Similar to the flow acceleration in the de Laval nozzle, the convergent-divergent magnetic nozzle can also accelerate charged particles/plasmas and convert either thermal or non-directional energy into directional kinetic energy. The mechanism of the magnetic nozzle has been reflected in the thermonuclear reaction, fluid control, electromagnetic propulsion etc. At present, the research of the magnetic field confinement, energy conversion and other aspects of problems have been described, whereas the agreement on the viewpoints about the charged particles detachment and the mechanism of the acceleration has not been reached..This research will establish math-physical model of magnetic nozzle based upon particle dynamics. Adopting PIC-MCC method, the acceleration and detachment process of charged particles and the magnetic feedback phenomenon will be simulated. The research emphases are put on electromagnetic interaction and energy conversion mechanism. The purpose of this research is to clarify main factors influencing the performance of magnetic nozzles and the critical condition of magnetic feedback. In the end the research is expected to explain these three most interesting questions: (1) particle detachment conditions and position on the magnetic lines, (2) the ambipolar electric field developed as a result of velocity differences between particles and the magnetic feedback effect of the field, and (3) the influences of particle collisions. This research is expected to provide useful guidance on the optimization of magnetic nozzles and the improvements of energy conversion efficiency.

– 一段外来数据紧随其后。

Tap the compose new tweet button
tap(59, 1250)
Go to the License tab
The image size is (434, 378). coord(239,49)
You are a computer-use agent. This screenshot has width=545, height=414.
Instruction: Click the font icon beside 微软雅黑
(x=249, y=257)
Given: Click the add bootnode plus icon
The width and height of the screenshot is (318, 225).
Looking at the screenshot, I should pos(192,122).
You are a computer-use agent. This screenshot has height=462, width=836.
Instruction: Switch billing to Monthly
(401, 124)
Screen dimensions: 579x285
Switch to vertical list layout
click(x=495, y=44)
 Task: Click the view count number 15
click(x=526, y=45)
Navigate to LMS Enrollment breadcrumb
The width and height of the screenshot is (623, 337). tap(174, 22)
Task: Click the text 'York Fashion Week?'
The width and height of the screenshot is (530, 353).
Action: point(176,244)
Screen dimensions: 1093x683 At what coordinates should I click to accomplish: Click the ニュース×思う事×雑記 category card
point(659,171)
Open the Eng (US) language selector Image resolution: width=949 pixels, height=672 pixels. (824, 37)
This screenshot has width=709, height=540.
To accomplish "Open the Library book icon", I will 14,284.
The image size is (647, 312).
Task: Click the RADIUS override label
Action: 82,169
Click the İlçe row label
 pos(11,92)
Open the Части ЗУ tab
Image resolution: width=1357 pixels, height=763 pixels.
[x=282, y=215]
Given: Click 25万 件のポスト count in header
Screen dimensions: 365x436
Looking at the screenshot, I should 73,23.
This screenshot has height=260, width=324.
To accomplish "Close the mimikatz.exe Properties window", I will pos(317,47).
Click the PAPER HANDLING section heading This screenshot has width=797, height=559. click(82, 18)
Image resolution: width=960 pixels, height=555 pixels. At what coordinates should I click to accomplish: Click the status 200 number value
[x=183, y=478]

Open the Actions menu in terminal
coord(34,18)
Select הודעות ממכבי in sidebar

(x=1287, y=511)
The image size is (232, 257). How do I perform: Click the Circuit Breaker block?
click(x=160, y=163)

类似于固体壁面的拉瓦尔喷管气流加速，附加磁场收缩-扩张型磁力线构成的磁喷管同样可以加速带电粒子/等离子体，并在装置内进行能量转换，其工作机制体现在热核反应、流体控制和电磁推进等热点装置中。虽然已有关于磁喷管磁场约束和能量转化等方面的物理问题描述，但非固体壁面磁力线边界的带电粒子分离与加速机制尚未有一致结论。. 研究将建立基于粒子动力学的磁喷管数学物理模型，采用PIC/MCC方法，仿真磁喷管中带电粒子的加速、分离过程和磁反馈现象；重点定量研究电磁作用机制与能量转化内在机理；进一步与MHD方法磁喷管仿真结果进行对比；明确影响磁喷管效应的主要因素，得到磁喷管工作效率和磁反馈阈值条件；最终解释最令人感兴趣的三个问题：粒子在磁力线上的分离条件和位置、粒子运动速度差异导致双极电场产生的磁反馈效果和粒子之间碰撞效应及影响，为磁喷管的设计优化和能量转化效率提升提供有益参考。

类似于固体壁面的拉瓦尔喷管气流加速，附加磁场收缩-扩张型磁力线构成的磁喷管同样可以加速带电粒子/等离子体，并在装置内进行能量转换，其工作机制体现在热核反应、流体控制和电磁推进等热点装置中。虽然已有关于磁喷管磁场约束和能量转化等方面的物理问题描述，但非固体壁面磁力线边界的带电粒子分离与加速机制尚未有一致结论。.本研究建立了基于粒子动力学的磁喷管数学物理模型，采用PIC/MCC方法首次建立了轴对称的磁喷管全粒子模拟程序，仿真磁喷管中带电粒子的加速、分离过程和磁反馈现象；重点定量研究电磁作用机制与能量转化内在机理；明确影响磁喷管效应的主要因素，得到磁喷管工作效率和磁反馈阈值条件；最终得到了磁喷管中离子加速的动力学来源及其相应的比例，发现电热加速机制的贡献超过2/3。探索了不同入口参数分布对磁喷管内能量转化效率的影响，发现在满足电子磁化的前提下，较低的磁场和集中型分布的入口达到更高的能量转化效率，最高可达65%。明晰了带电粒子从磁场中分离和保障电流回路闭合的机理及其占比，发现电子分离的主导机制是惯性分离，而在束流下游边缘，电子粘性造成的分离快速增大。明确了磁喷管中磁反馈的源头是感应电流，以及感应电流的四种驱动机制及其与等离子体空间参数分布的内在联系。.通过对磁喷管中上述机制的探索，得到的规律可以为将来热核反应中等离子体的流动控制、空间电磁推力器的原理认知和性能优化提供有益的帮助。